226.29 - 230.79
161.38 - 242.52
38.50M / 42.21M (Avg.)
34.73 | 6.57
Shows the trajectory of a company's cash-generation capacity. Consistent growth in operating and free cash flow suggests a robust, self-funding business model—crucial for value investors seeking undervalued, cash-rich opportunities.
-0.90%
Negative net income growth while GLBE stands at 158.75%. Joel Greenblatt would see a comparative disadvantage in bottom-line performance.
-13.95%
Both reduce yoy D&A, with GLBE at -88.15%. Martin Whitman would suspect a lull in expansions or intangible additions for both.
209.19%
Deferred tax of 209.19% while GLBE is zero at 0.00%. Bruce Berkowitz would see a partial difference that can matter for future cash flow if large in magnitude.
-209.19%
Negative yoy SBC while GLBE is 14.39%. Joel Greenblatt would see less immediate dilution advantage if talent levels remain strong.
-99.54%
Negative yoy working capital usage while GLBE is 133.07%. Joel Greenblatt would see more free cash if revenue remains unaffected, giving a short-term advantage.
-219.09%
Both yoy AR lines negative, with GLBE at -90.13%. Martin Whitman would suspect an overall sector lean approach or softer demand.
-102.61%
Negative yoy inventory while GLBE is 0.00%. Joel Greenblatt would see a near-term cash advantage if top-line doesn't suffer.
-1284.44%
Both negative yoy AP, with GLBE at -15.75%. Martin Whitman would find an overall trend toward paying down supplier credit in the niche.
50.25%
Lower 'other working capital' growth vs.
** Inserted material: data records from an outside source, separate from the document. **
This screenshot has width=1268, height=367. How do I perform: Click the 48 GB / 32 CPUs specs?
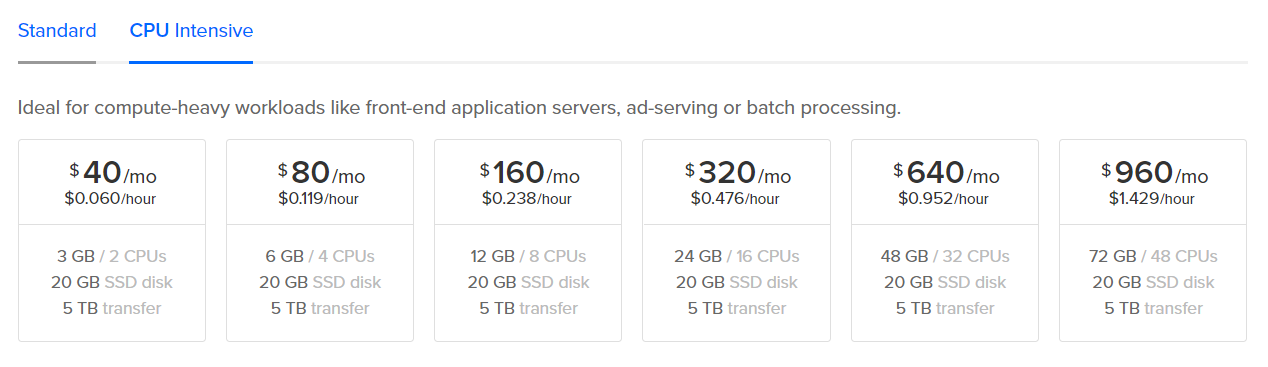click(x=945, y=256)
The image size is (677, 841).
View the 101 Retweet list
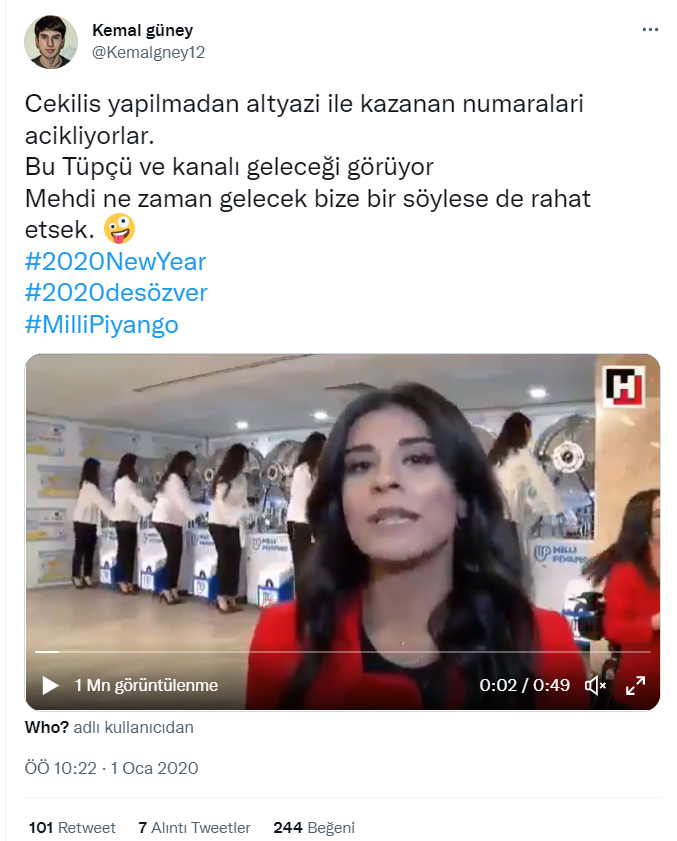click(x=72, y=828)
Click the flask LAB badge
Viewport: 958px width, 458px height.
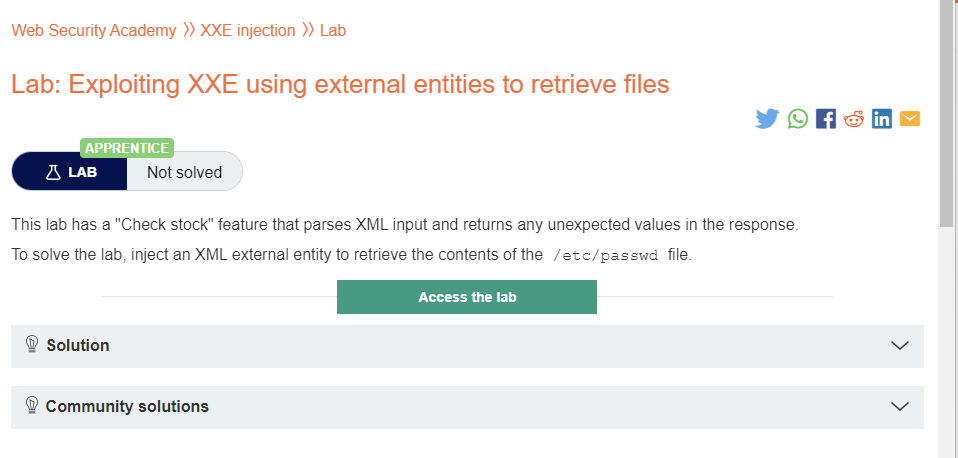click(x=70, y=172)
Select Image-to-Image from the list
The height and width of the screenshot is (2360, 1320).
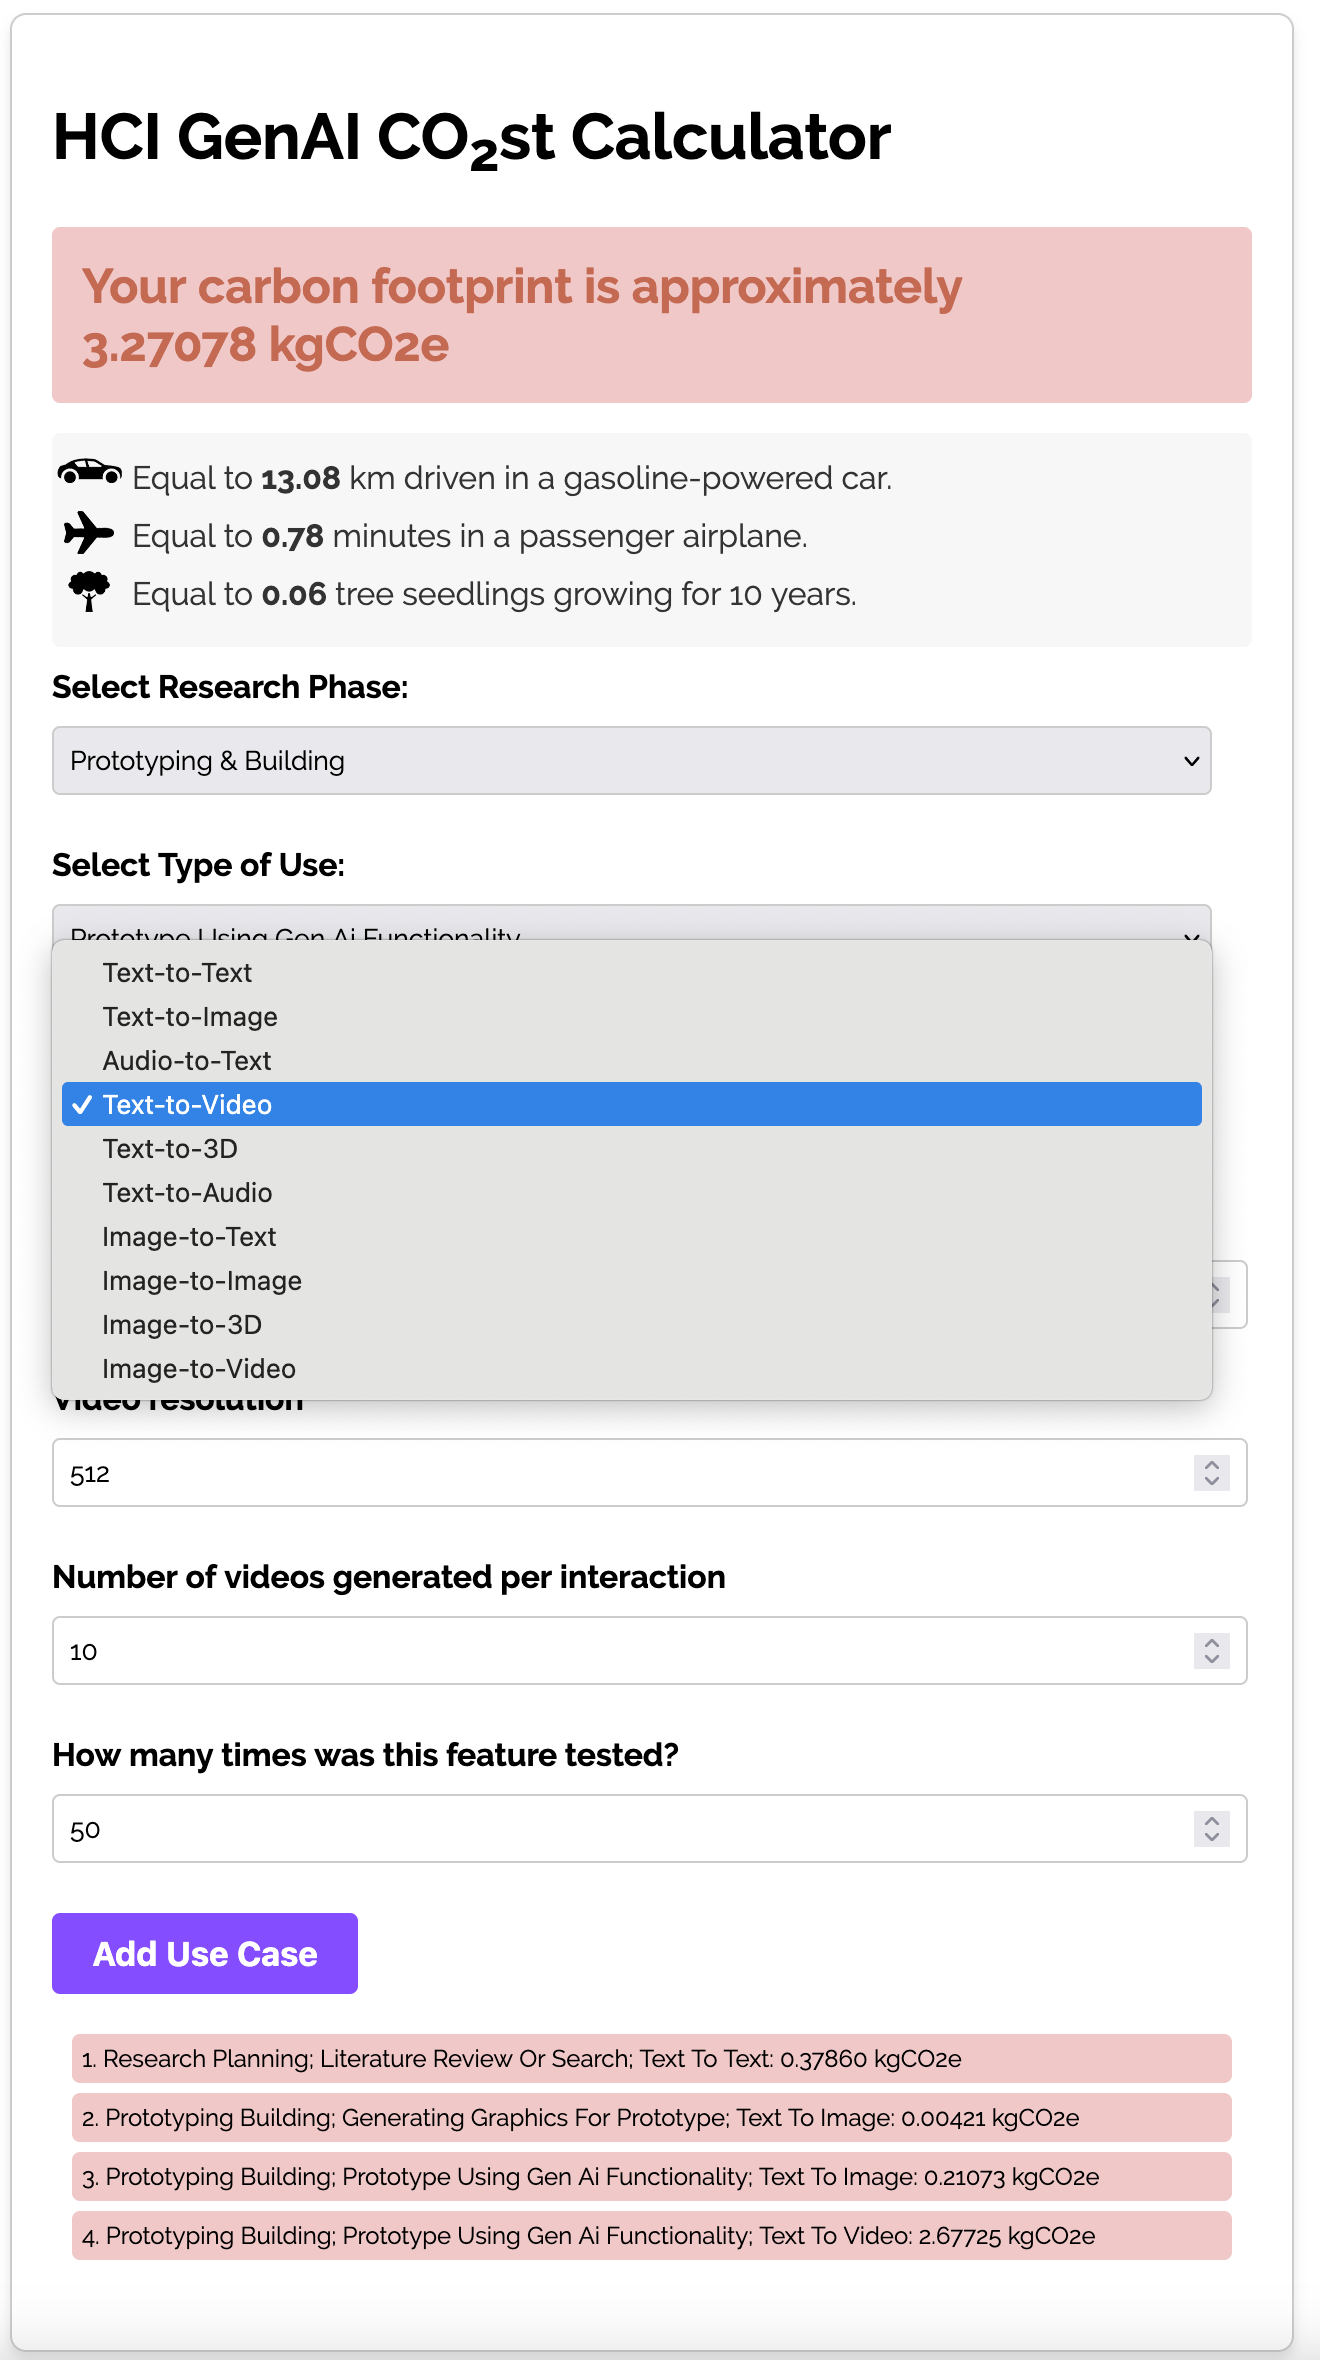pos(202,1281)
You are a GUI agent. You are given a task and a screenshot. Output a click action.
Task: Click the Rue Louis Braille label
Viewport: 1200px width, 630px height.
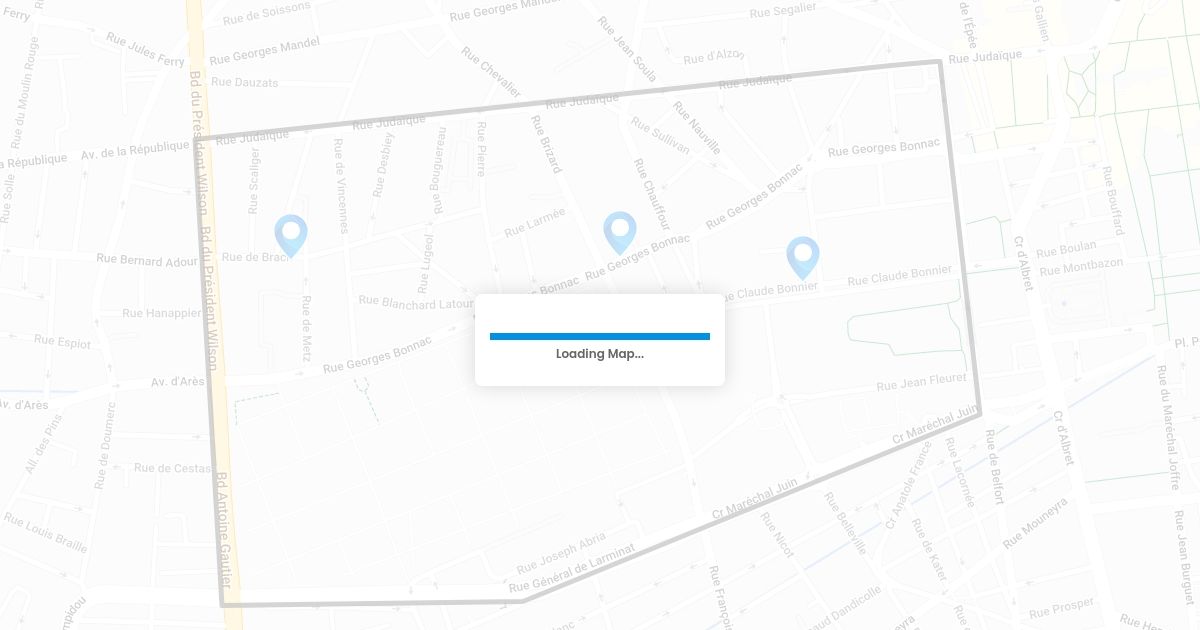[45, 532]
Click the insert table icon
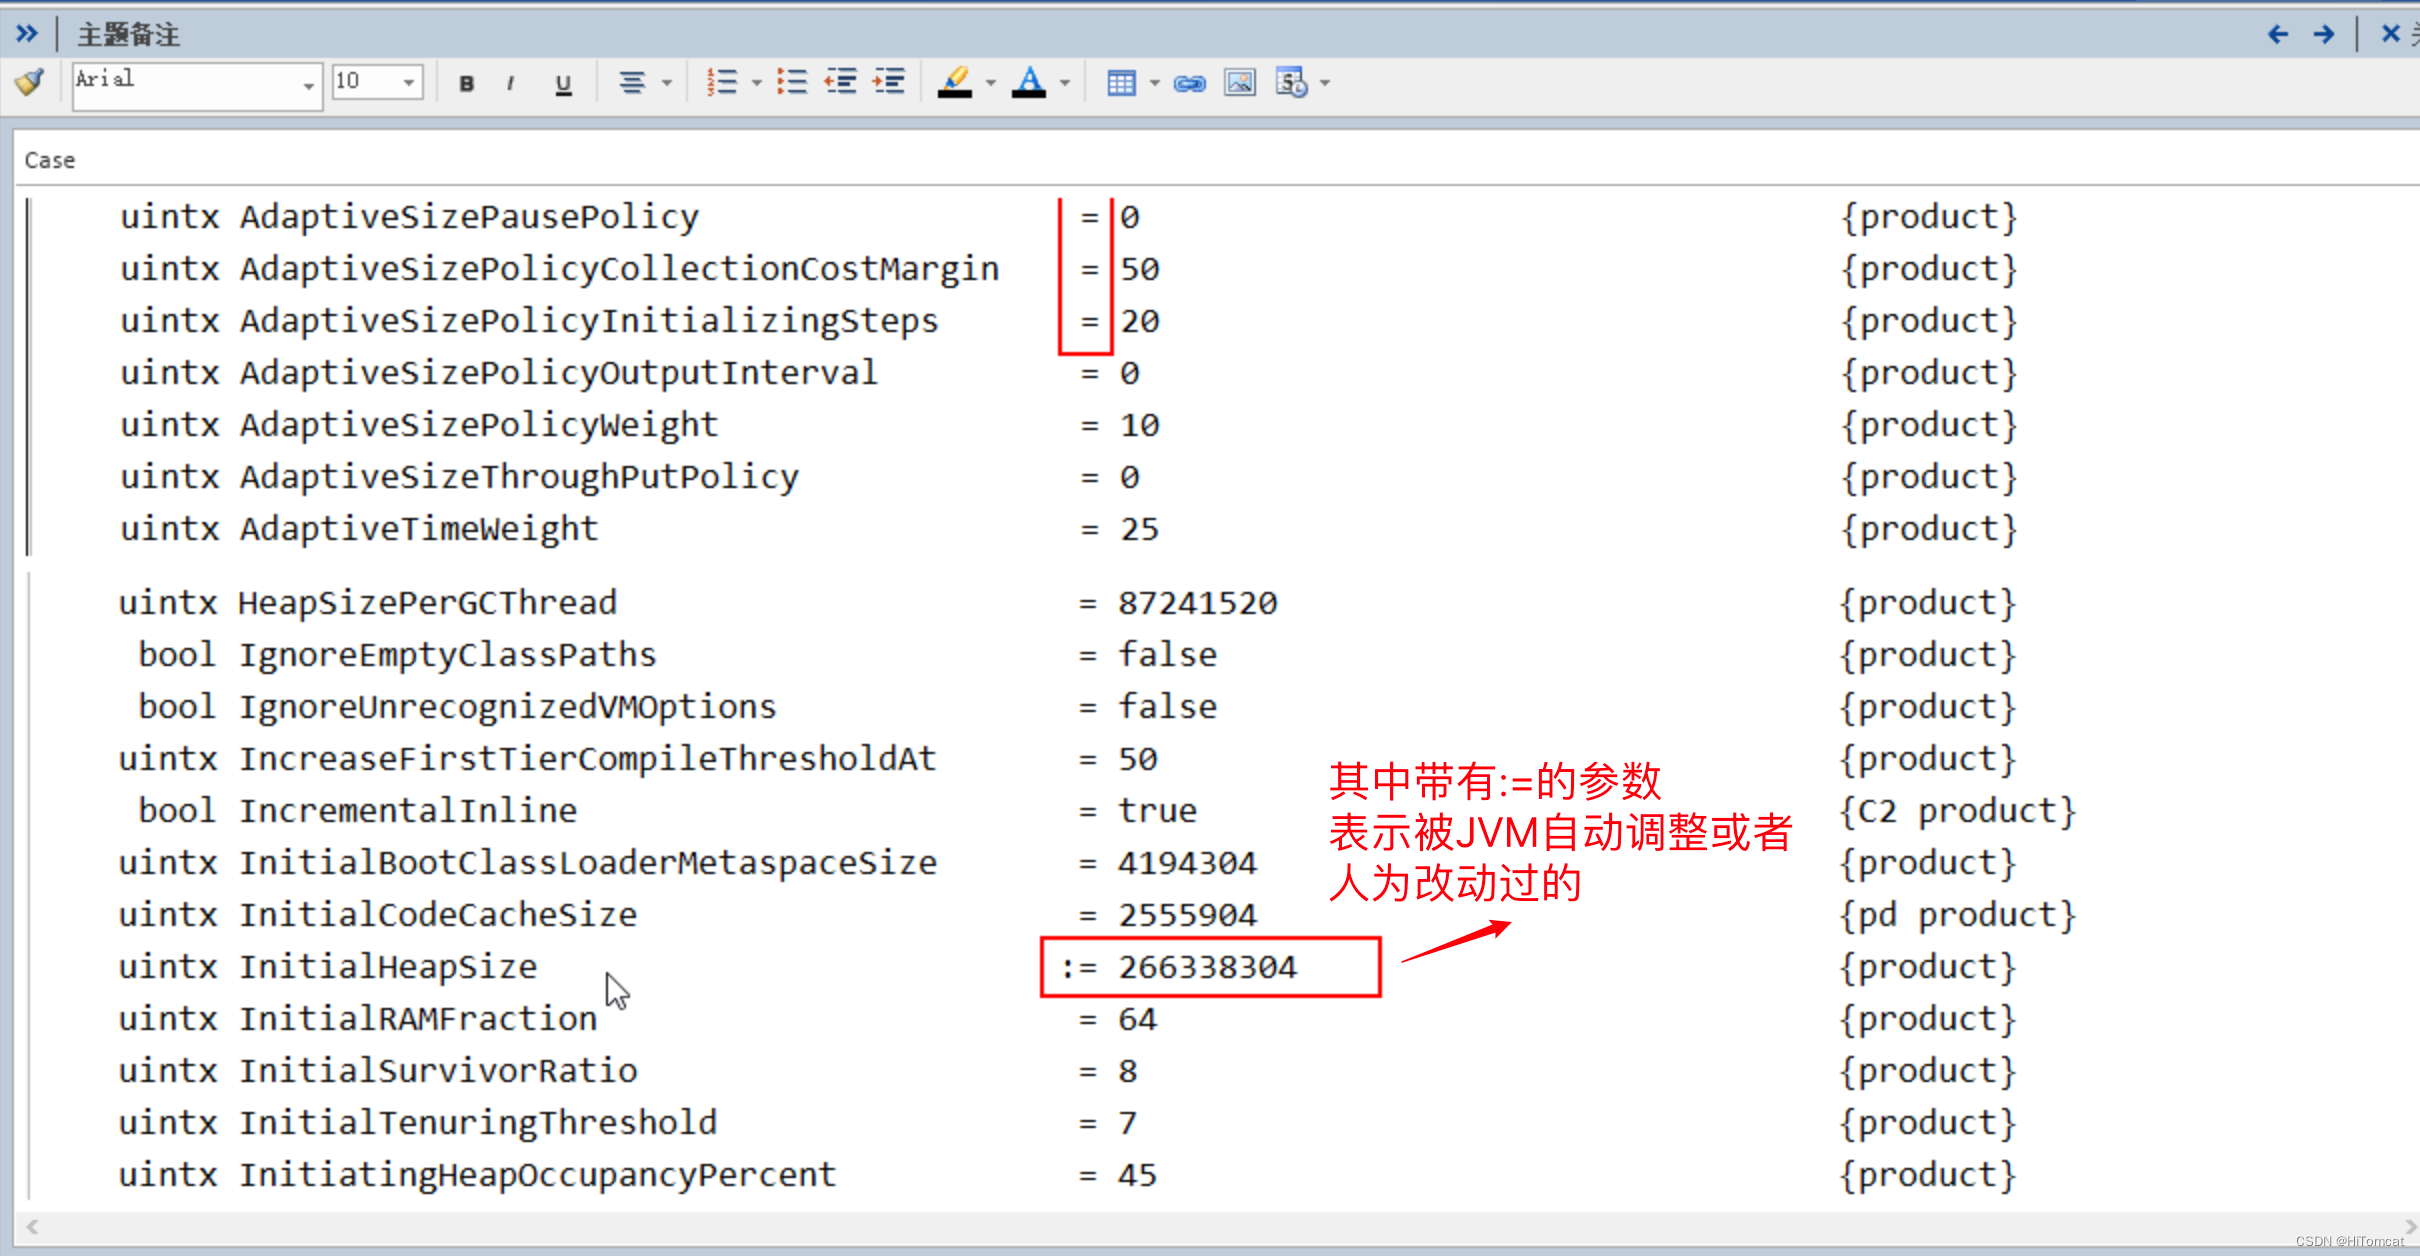 [1121, 83]
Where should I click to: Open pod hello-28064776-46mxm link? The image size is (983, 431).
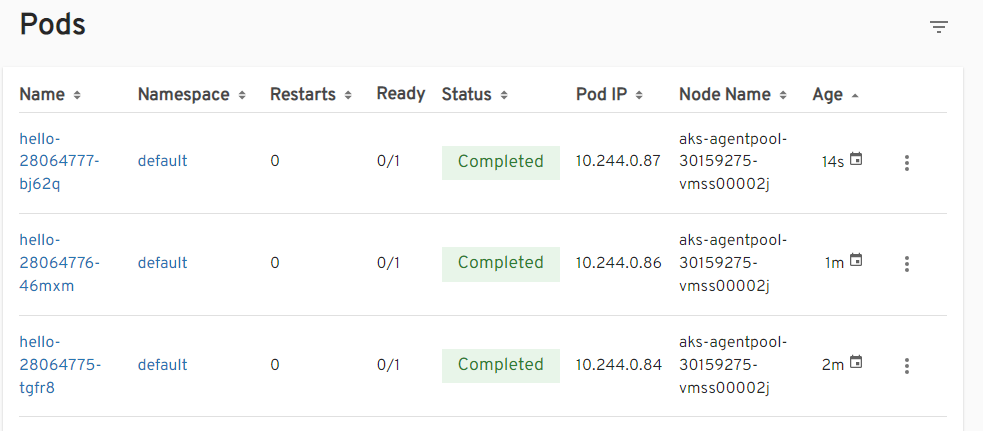point(59,263)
GLBE's 149.24%. David Dodd would see fewer unexpected short-term demands on cash.
352.77%
Well above GLBE's 337.13%. Michael Burry would worry about large intangible write-downs or revaluation gains overshadowing real performance.
-2691.67%
Negative yoy CFO while GLBE is 190.16%. Joel Greenblatt would see a disadvantage in operational cash generation vs. competitor.
-23.98%
Both yoy lines negative, with GLBE at -162.77%. Martin Whitman would suspect a cyclical or broad capital spending slowdown in the niche.
125777.54%
Acquisition growth of 125777.54% while GLBE is zero at 0.00%. Bruce Berkowitz sees a mild outflow that must deliver synergy to justify the difference.
-736.92%
Both yoy lines negative, with GLBE at -30.62%. Martin Whitman would suspect an environment with fewer attractive securities or a strategic pivot to internal growth.
111.62%
We have some liquidation growth while GLBE is negative at -34.32%. John Neff notes a short-term liquidity advantage if competitor is holding or restricted.
-125777.54%
We reduce yoy other investing while GLBE is 0.00%. Joel Greenblatt sees a near-term cash advantage unless competitor’s intangible or side bets produce strong returns.
-418.82%
Both yoy lines negative, with GLBE at -242.21%. Martin Whitman suspects a broader cyclical shift away from heavy investing across the niche.
-57.94%
We cut debt repayment yoy while GLBE is 0.00%. Joel Greenblatt sees competitor possibly lowering risk more if expansions do not hamper them.
1206.00%
We slightly raise equity while GLBE is negative at -8.13%. John Neff sees competitor possibly preserving share count or buying back shares.